The passage also tells us that Samuel does not “know” the Lord.  It is possibly connected to Elkanah’s “knowing” Hannah in 1 Samuel 1.  This “knowing” opens up what was previously closed, both for Hannah and Samuel.  “Then the statement in 3.15 that ‘Samuel lay until the morning’ may also be taken… as indicating an organic passage of time between reception and publication of the divine word, with overtones of the temporal reference in 1.20, ‘in due time,’ literally ‘at the completion of the days,’ the time of Hannah’s pregnancy. The parallel is intensified in the fact that, in both instances, it is Samuel who lies in the dark enclosure until the time of bursting forth or ‘utterance.’ Finally, one may note that, just as Hannah had several children after Samuel (2.21), analogously after Samuel’s initial word to Eli the word came often through him to Israel at Shiloh (3.20-4.1 a)” (Janzen 92-93).

It is this “completion of days” that serves as a gestation period.  The insemination of the word in Samuel then issues forth in a new birth.  The rumination of the word in Samuel changes him from acolyte to spiritual leader in the community.  The word in Samuel thus becomes a seed in the community.

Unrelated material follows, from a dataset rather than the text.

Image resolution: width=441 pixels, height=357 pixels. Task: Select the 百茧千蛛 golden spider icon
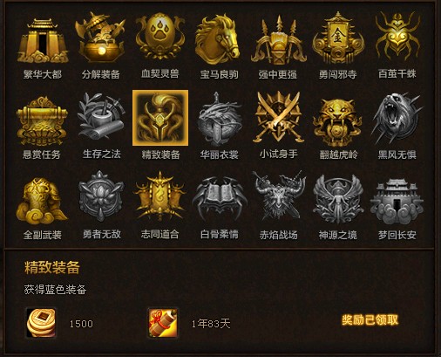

As we have already mentioned in class, Eli has difficulty seeing and hearing.  He is the last to find out about important events and only hears about his boys’ infidelity through others in the community.  When he does see something, he wrongly misinterprets what he sees (i.e. Hannah’s prayer).  When Eli does finally hear something, he is an ineffective leader that really does nothing about the situation.  It is a barren religious landscape.  Eli, who should be Israel’s spiritual leader, is reduced to relying on Samuel for God’s word.

It is only through Samuel that the self-disclosure of God becomes a regular event for the people of God.  It is through this self-disclosure that a new reality bursts forth.  God’s presence is revealed from the “house of Yahweh” spilling out into the community.  The word of the Lord flowing into the community brings new life possibilities where barrenness had previously been the only possibility.  It brings to mind the image of Ezekiel 47.  God’s salvation flows from the temple of the Lord making the desert places once again teem with life… even the Dead Sea comes to life!